# What is expected
Copy the data below word for word, starting at the line containing "Open the #StellarBlade" and ending with the last line of the data, both included.

# Dataset records
══════════════════════════════

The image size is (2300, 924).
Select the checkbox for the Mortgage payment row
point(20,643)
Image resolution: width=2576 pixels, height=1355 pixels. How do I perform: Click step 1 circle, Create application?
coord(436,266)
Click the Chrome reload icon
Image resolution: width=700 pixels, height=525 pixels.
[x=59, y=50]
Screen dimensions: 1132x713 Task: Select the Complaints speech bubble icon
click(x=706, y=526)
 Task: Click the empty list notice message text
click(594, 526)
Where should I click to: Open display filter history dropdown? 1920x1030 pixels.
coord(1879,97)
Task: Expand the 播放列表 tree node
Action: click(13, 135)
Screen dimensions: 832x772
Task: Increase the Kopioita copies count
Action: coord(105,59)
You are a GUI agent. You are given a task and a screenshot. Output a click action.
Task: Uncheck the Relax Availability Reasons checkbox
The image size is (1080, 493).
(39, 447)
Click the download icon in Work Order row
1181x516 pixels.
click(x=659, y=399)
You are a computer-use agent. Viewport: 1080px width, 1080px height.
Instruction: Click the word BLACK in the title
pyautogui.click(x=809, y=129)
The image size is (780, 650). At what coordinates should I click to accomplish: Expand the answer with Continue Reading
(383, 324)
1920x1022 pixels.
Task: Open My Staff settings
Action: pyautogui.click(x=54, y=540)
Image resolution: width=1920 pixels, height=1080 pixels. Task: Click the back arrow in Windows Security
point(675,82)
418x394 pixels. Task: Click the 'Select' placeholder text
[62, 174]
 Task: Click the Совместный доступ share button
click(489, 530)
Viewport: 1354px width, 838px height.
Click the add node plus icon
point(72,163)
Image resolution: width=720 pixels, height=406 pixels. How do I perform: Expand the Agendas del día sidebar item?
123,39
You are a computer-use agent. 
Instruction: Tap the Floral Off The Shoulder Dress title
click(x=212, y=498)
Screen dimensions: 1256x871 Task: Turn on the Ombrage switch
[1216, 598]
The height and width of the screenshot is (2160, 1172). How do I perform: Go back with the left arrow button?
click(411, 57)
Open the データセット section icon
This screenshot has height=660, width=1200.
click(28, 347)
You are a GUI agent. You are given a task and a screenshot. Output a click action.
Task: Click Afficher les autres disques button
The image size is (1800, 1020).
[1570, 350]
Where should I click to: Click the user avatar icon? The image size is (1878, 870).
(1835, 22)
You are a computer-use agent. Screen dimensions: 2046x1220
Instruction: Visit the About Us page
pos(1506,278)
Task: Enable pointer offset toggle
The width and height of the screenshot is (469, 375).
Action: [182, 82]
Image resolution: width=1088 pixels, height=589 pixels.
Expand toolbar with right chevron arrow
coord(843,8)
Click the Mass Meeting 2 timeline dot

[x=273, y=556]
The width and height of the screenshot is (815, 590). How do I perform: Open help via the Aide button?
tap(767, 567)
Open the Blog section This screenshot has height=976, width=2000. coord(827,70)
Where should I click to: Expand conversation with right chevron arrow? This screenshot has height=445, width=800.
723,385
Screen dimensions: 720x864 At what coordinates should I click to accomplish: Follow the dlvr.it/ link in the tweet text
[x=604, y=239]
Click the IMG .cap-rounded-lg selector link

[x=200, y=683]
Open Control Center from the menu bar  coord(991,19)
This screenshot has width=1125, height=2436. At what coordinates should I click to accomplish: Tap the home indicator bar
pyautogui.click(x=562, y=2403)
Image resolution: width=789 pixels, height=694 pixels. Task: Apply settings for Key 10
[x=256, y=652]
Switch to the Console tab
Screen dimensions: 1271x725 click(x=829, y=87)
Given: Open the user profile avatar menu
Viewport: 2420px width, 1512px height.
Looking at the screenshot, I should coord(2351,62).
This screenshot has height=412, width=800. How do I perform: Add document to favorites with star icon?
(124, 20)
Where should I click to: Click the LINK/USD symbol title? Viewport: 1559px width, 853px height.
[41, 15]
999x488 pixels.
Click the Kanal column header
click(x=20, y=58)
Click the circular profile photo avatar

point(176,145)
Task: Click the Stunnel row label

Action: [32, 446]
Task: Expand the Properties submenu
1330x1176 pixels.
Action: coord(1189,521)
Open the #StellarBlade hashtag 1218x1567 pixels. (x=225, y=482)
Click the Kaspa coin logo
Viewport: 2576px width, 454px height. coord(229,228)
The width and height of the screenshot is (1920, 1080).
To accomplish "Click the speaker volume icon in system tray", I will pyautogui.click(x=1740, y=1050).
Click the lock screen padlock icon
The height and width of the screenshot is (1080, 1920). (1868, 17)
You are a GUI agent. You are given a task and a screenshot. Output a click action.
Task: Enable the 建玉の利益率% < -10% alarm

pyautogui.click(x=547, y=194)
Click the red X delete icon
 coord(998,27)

══════════════════════════════

# Exercise answer
Open the #StellarBlade hashtag 1218x1567 pixels. (x=225, y=482)
Click the Kaspa coin logo
Viewport: 2576px width, 454px height. coord(229,228)
The width and height of the screenshot is (1920, 1080).
To accomplish "Click the speaker volume icon in system tray", I will pyautogui.click(x=1740, y=1050).
Click the lock screen padlock icon
The height and width of the screenshot is (1080, 1920). (1868, 17)
You are a GUI agent. You are given a task and a screenshot. Output a click action.
Task: Enable the 建玉の利益率% < -10% alarm

pyautogui.click(x=547, y=194)
Click the red X delete icon
 coord(998,27)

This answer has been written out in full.